- [Data listing]
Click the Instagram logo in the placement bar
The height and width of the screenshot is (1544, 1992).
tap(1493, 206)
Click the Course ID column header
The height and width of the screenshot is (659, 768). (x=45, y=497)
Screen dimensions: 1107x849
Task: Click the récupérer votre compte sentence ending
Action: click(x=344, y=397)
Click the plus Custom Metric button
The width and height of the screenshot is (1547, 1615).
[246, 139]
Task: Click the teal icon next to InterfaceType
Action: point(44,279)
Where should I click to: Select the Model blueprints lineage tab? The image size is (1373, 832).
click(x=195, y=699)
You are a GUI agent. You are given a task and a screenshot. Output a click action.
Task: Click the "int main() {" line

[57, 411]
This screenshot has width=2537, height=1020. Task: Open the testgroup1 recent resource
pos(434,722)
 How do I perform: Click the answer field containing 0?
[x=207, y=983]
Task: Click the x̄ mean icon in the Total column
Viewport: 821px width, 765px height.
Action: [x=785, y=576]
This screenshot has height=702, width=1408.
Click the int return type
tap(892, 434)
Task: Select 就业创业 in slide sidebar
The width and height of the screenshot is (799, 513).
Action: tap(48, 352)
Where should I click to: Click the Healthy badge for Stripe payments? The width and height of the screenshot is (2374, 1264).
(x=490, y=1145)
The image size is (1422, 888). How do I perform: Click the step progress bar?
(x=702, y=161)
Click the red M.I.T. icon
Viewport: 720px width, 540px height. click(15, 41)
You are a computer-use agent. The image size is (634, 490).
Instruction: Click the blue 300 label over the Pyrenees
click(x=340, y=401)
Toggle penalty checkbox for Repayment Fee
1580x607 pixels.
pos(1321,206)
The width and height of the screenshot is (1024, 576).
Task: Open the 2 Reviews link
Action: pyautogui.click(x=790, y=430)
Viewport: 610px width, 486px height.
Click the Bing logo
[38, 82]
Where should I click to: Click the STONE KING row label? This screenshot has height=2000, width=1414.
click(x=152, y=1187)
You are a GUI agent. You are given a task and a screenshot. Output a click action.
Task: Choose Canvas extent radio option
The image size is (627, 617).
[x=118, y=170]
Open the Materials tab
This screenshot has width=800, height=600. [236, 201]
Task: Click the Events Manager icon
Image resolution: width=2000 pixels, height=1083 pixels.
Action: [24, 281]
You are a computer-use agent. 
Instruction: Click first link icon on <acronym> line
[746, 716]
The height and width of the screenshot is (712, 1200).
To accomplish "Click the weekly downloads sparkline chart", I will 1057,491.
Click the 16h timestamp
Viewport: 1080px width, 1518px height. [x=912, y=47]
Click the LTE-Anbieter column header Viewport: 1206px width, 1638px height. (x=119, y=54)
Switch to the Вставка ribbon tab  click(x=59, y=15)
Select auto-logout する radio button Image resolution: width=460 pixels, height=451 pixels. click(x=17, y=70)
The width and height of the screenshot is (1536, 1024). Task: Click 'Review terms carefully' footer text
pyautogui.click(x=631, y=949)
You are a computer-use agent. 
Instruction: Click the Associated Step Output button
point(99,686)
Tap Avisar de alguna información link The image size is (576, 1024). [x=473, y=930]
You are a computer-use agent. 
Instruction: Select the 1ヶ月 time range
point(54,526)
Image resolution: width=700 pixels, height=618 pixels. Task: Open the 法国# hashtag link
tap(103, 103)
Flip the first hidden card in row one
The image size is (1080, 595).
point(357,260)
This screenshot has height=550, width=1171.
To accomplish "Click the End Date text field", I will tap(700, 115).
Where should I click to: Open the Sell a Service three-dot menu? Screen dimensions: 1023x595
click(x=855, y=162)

- [What you have to do] Nothing should be dropped or changed, so repeat all of the entries exactly.

- [Answer to this task]
Click the Instagram logo in the placement bar
The height and width of the screenshot is (1544, 1992).
tap(1493, 206)
Click the Course ID column header
The height and width of the screenshot is (659, 768). (x=45, y=497)
Screen dimensions: 1107x849
Task: Click the récupérer votre compte sentence ending
Action: click(x=344, y=397)
Click the plus Custom Metric button
The width and height of the screenshot is (1547, 1615).
[246, 139]
Task: Click the teal icon next to InterfaceType
Action: point(44,279)
Where should I click to: Select the Model blueprints lineage tab? The image size is (1373, 832).
click(x=195, y=699)
You are a GUI agent. You are given a task and a screenshot. Output a click action.
Task: Click the "int main() {" line

[57, 411]
This screenshot has width=2537, height=1020. Task: Open the testgroup1 recent resource
pos(434,722)
 How do I perform: Click the answer field containing 0?
[x=207, y=983]
Task: Click the x̄ mean icon in the Total column
Viewport: 821px width, 765px height.
Action: [x=785, y=576]
This screenshot has height=702, width=1408.
Click the int return type
tap(892, 434)
Task: Select 就业创业 in slide sidebar
The width and height of the screenshot is (799, 513).
Action: tap(48, 352)
Where should I click to: Click the Healthy badge for Stripe payments? The width and height of the screenshot is (2374, 1264).
(x=490, y=1145)
The image size is (1422, 888). How do I perform: Click the step progress bar?
(x=702, y=161)
Click the red M.I.T. icon
Viewport: 720px width, 540px height. click(15, 41)
You are a computer-use agent. The image size is (634, 490).
Instruction: Click the blue 300 label over the Pyrenees
click(x=340, y=401)
Toggle penalty checkbox for Repayment Fee
1580x607 pixels.
pos(1321,206)
The width and height of the screenshot is (1024, 576).
Task: Open the 2 Reviews link
Action: pyautogui.click(x=790, y=430)
Viewport: 610px width, 486px height.
Click the Bing logo
[38, 82]
Where should I click to: Click the STONE KING row label? This screenshot has height=2000, width=1414.
click(x=152, y=1187)
You are a GUI agent. You are given a task and a screenshot. Output a click action.
Task: Choose Canvas extent radio option
The image size is (627, 617).
[x=118, y=170]
Open the Materials tab
This screenshot has width=800, height=600. [236, 201]
Task: Click the Events Manager icon
Image resolution: width=2000 pixels, height=1083 pixels.
Action: [24, 281]
You are a computer-use agent. 
Instruction: Click first link icon on <acronym> line
[746, 716]
The height and width of the screenshot is (712, 1200).
To accomplish "Click the weekly downloads sparkline chart", I will 1057,491.
Click the 16h timestamp
Viewport: 1080px width, 1518px height. [x=912, y=47]
Click the LTE-Anbieter column header Viewport: 1206px width, 1638px height. (x=119, y=54)
Switch to the Вставка ribbon tab  click(x=59, y=15)
Select auto-logout する radio button Image resolution: width=460 pixels, height=451 pixels. click(x=17, y=70)
The width and height of the screenshot is (1536, 1024). Task: Click 'Review terms carefully' footer text
pyautogui.click(x=631, y=949)
You are a computer-use agent. 
Instruction: Click the Associated Step Output button
point(99,686)
Tap Avisar de alguna información link The image size is (576, 1024). [x=473, y=930]
You are a computer-use agent. 
Instruction: Select the 1ヶ月 time range
point(54,526)
Image resolution: width=700 pixels, height=618 pixels. Task: Open the 法国# hashtag link
tap(103, 103)
Flip the first hidden card in row one
The image size is (1080, 595).
point(357,260)
This screenshot has height=550, width=1171.
To accomplish "Click the End Date text field", I will tap(700, 115).
Where should I click to: Open the Sell a Service three-dot menu? Screen dimensions: 1023x595
click(x=855, y=162)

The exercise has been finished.